* [Work instructions]: Could you copy every entry exactly, dropping the pictures?

Pixel coordinate grounding data
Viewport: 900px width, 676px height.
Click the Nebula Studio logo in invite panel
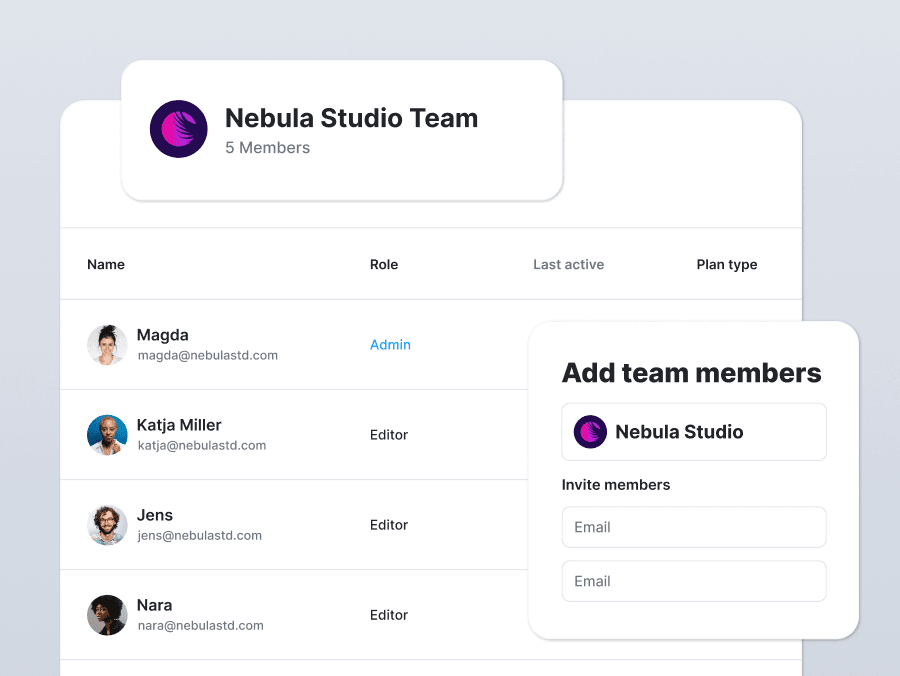(x=590, y=432)
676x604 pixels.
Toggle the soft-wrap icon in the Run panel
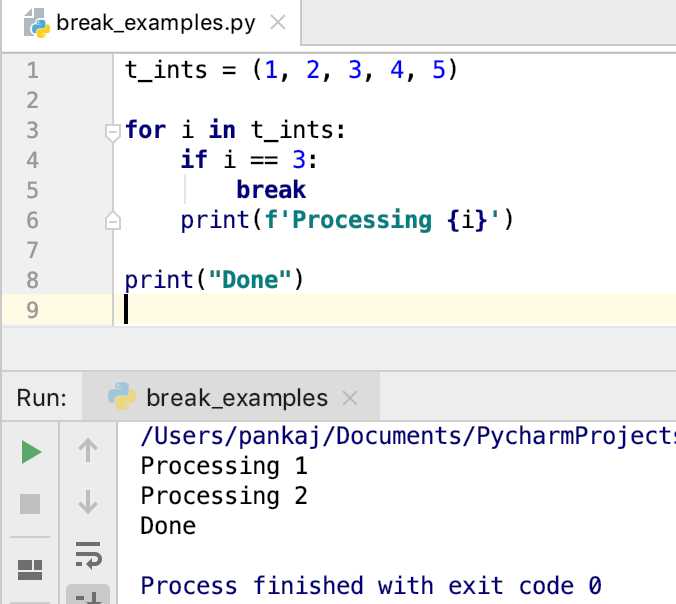[88, 555]

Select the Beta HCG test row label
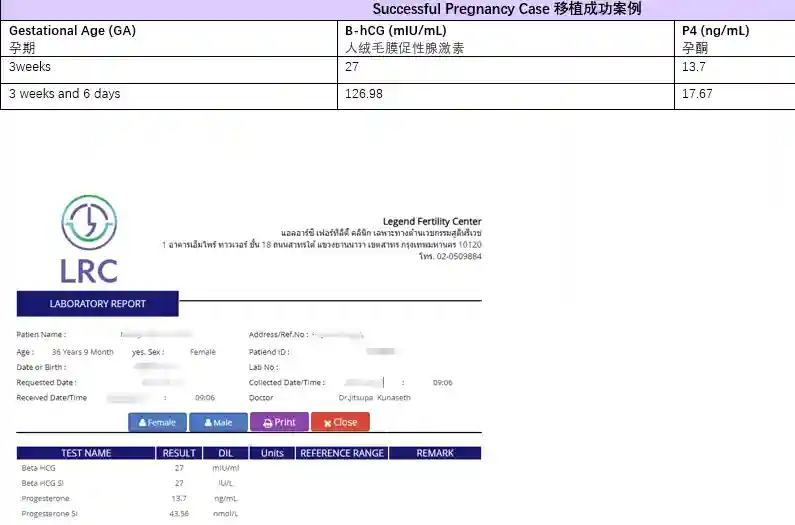[39, 468]
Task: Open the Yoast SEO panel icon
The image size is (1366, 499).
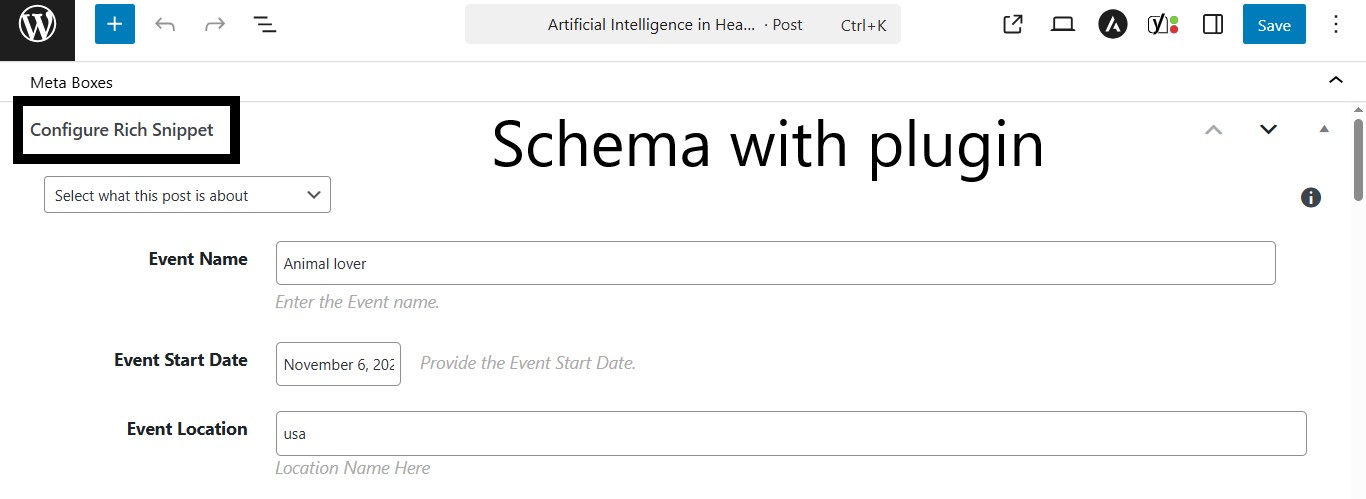Action: click(1162, 25)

* [Exercise solution]:
Viewport: 900px width, 676px height.
Click the Nebula Studio logo in invite panel
(x=590, y=432)
676x604 pixels.
Toggle the soft-wrap icon in the Run panel
[88, 555]

Select the Beta HCG test row label
[39, 468]
Task: Open the Yoast SEO panel icon
The image size is (1366, 499).
Action: click(1162, 25)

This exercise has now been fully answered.